A hierarquização e consequente validação de determinados saberes em detrimentos a outros historicamente subalternizados suprimiu dos circuitos de difusão musical, dentre os quais a escola está inserida, os sistemas musicais indígenas, africanos e afrodiaspóricos, a música das comunidades rurais, para citar apenas exemplos mais próximos da realidade do nordeste brasileiro. Esse processo está fundamentado no estabelecimento do eurocentrismo e sua consequente criação do “outro”, no cientificismo iluminista, no racismo, no colonialismo e na ideia de modernidade.
Há uma incoerência, ainda pouco questionada na maioria dos espaços formais de promoção da educação musical, entre seus referenciais majoritariamente eurocentrados e sua inserção em uma realidade onde a diversidade cultural é uma marca definidora. As referências musicais, performáticas, rítmicas, os instrumentos, as técnicas, os sistemas de composição, as escalas e as inumeráveis experiências de transmissão musical das tradições afro-indígenas, compõem complexos epistemológicos ricos e contraditoriamente ocultados.
Nossa vivência com mestras, mestres e brincantes de Reisado de Congo desde 2003, brincando e tocando, aprendendo e dialogando, nos dá segurança para compreender que o universo musical desses grupos consiste num acervo diversificado de saberes que são estudados também na educação musical, mas a partir dos referenciais eurocêntricos da música ocidental.
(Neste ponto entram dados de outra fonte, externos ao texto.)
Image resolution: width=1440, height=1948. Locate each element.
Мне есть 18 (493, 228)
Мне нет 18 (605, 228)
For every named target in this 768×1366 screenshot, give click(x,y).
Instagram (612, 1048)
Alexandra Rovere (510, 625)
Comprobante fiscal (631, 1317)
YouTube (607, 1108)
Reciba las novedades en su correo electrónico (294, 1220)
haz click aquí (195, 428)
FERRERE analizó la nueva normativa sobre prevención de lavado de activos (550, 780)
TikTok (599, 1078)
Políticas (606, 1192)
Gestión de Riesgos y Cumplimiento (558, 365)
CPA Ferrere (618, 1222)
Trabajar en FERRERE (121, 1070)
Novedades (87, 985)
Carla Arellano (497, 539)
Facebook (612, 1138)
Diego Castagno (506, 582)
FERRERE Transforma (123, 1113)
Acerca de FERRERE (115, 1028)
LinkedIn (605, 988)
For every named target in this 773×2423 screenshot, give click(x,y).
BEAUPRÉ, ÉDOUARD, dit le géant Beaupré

A quantidade e diversidade melódica das peças cantadas, dos acompanhamentos rítmicos, a riqueza e vigorosidade percussiva, os sistemas de afinação das pareias de pife e das violas de reisado, os cantos a duas vozes, a variedade de combinação de síncopes, a ligação entre corpo e música nos passos de dança, a ligação do jogo de espadas com as noções de andamento e compasso, enfim, o Reisado de Congo é campo vasto de conhecimentos musicais que, além do exposto, é parte da cultura cearense, componente da identidade cultural de muitos dos nossos alunos e alunas e de transmissão extremamente lúdica, intuitiva, corporal, inclusivo e acessível, o que nos trás um referencial que não desmotiva os estudantes por ser de difícil execução ou por ser distante sócio-culturalmente.
Sendo assim propomos uma formação que instigue a interação com mestras e mestres em atividades educativas, promova objetivos demandados nas leis 10.639/03, 11.645/08, 13.278/16 (complementada pela resolução 02/2016), 13.842/06 e 16.026/16, valorize os saberes musicais africanos, afrodiaspóricos, indígenas e das comunidades rurais como referenciais válidos para a educação musical, tendo como foco a riqueza epistemológica, estética e metodológica dos saberes do Reisado de Congo para o fortalecimento da identidade cultural local, da luta antirracista e da promoção das relações étnico-raciais.